### DATASET
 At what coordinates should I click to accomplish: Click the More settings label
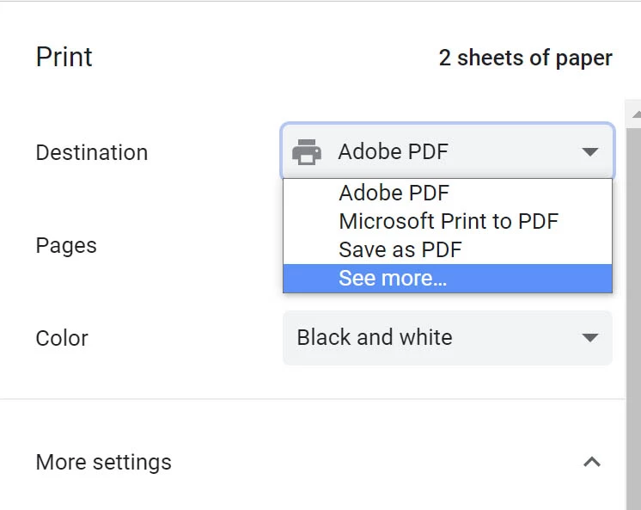[x=103, y=462]
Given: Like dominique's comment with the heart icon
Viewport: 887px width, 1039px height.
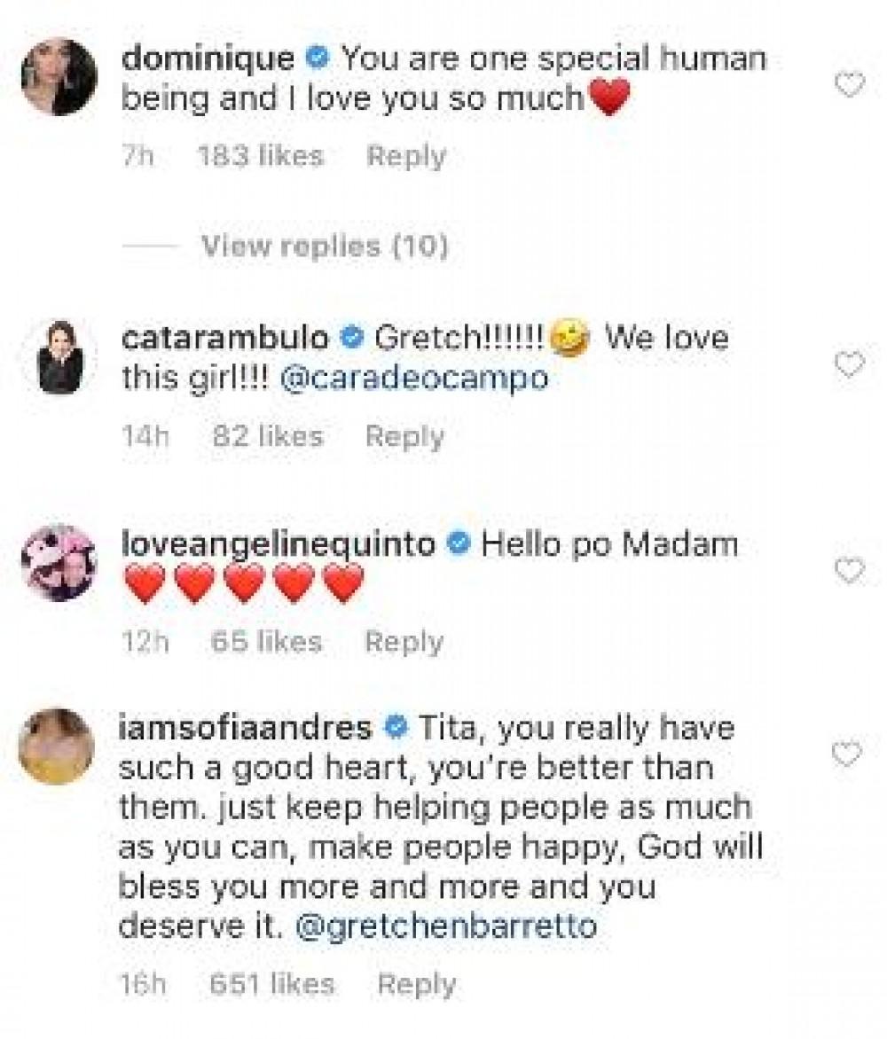Looking at the screenshot, I should (850, 85).
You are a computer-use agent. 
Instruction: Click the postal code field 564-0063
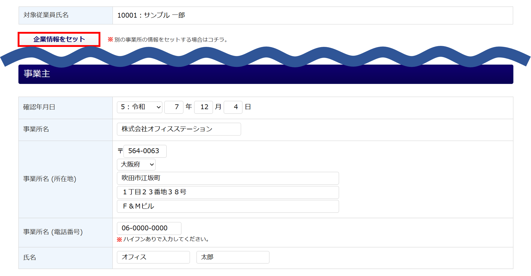[145, 151]
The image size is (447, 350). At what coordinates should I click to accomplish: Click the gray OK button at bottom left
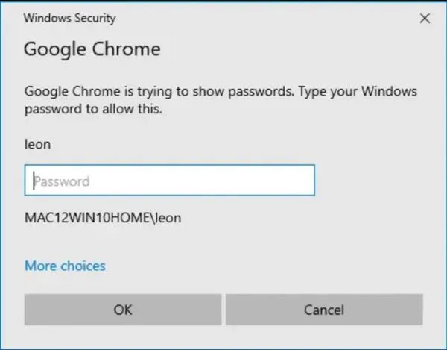122,310
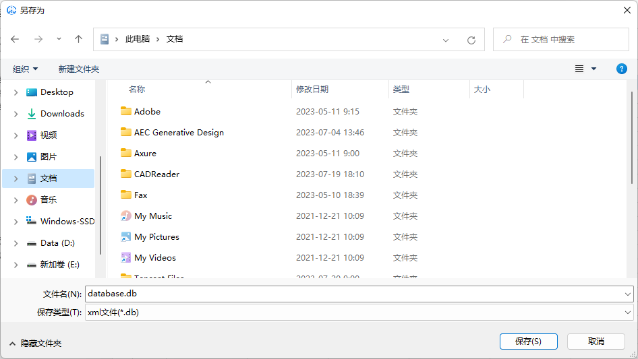Sort files by 修改日期 column
Image resolution: width=638 pixels, height=359 pixels.
pyautogui.click(x=312, y=89)
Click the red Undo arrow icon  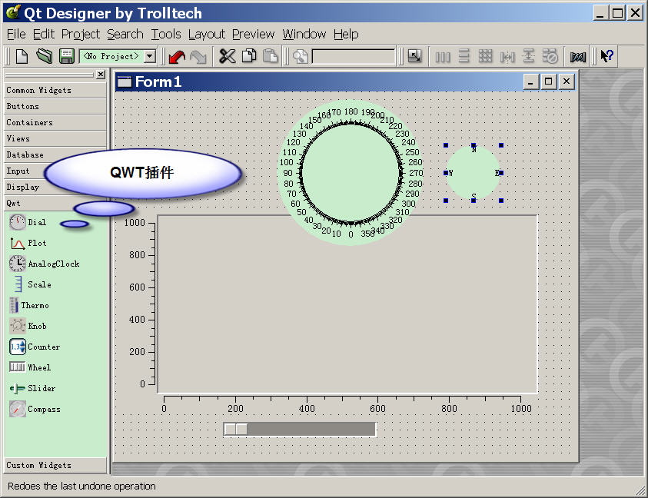[177, 56]
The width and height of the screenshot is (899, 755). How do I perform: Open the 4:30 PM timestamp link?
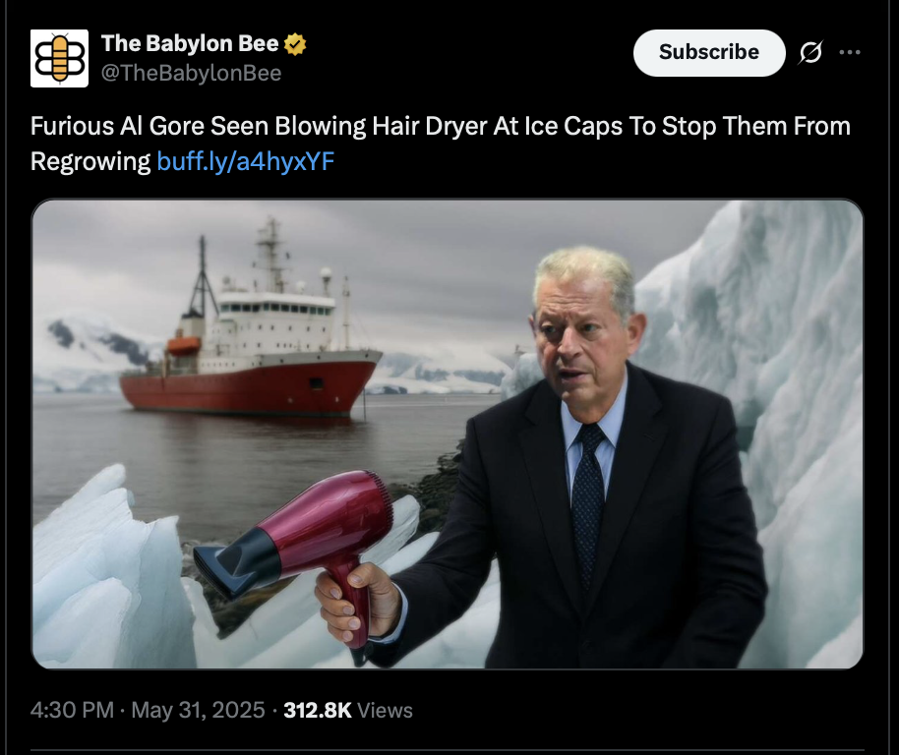coord(72,711)
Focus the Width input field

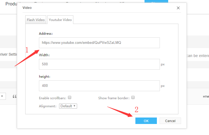99,64
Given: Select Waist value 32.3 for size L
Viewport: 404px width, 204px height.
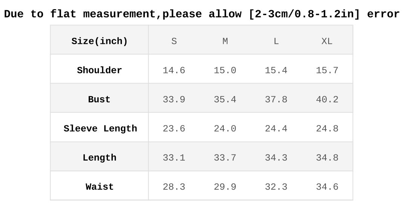Looking at the screenshot, I should 276,187.
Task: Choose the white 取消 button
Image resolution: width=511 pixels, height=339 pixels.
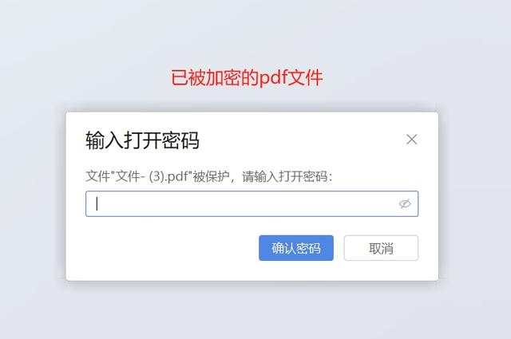Action: point(381,248)
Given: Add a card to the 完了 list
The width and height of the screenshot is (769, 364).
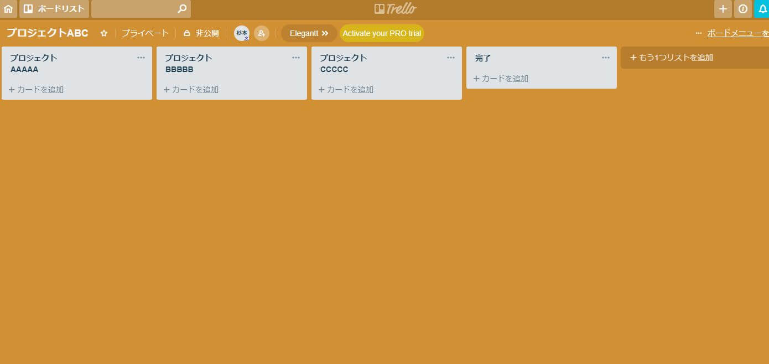Looking at the screenshot, I should click(501, 79).
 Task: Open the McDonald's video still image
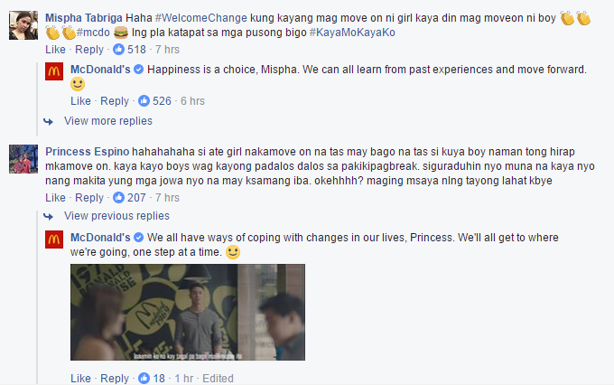188,312
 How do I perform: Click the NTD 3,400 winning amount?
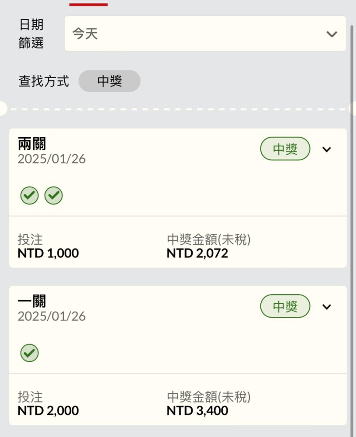click(197, 411)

### DIRECTIONS FOR THIS TASK
Lines of the listing above that contain the word "Given" must all be copied.

### EXERCISE OUTPUT
Given: Like dominique's comment with the heart icon
Given: Select Waist value 32.3 for size L
Given: Add a card to the 完了 list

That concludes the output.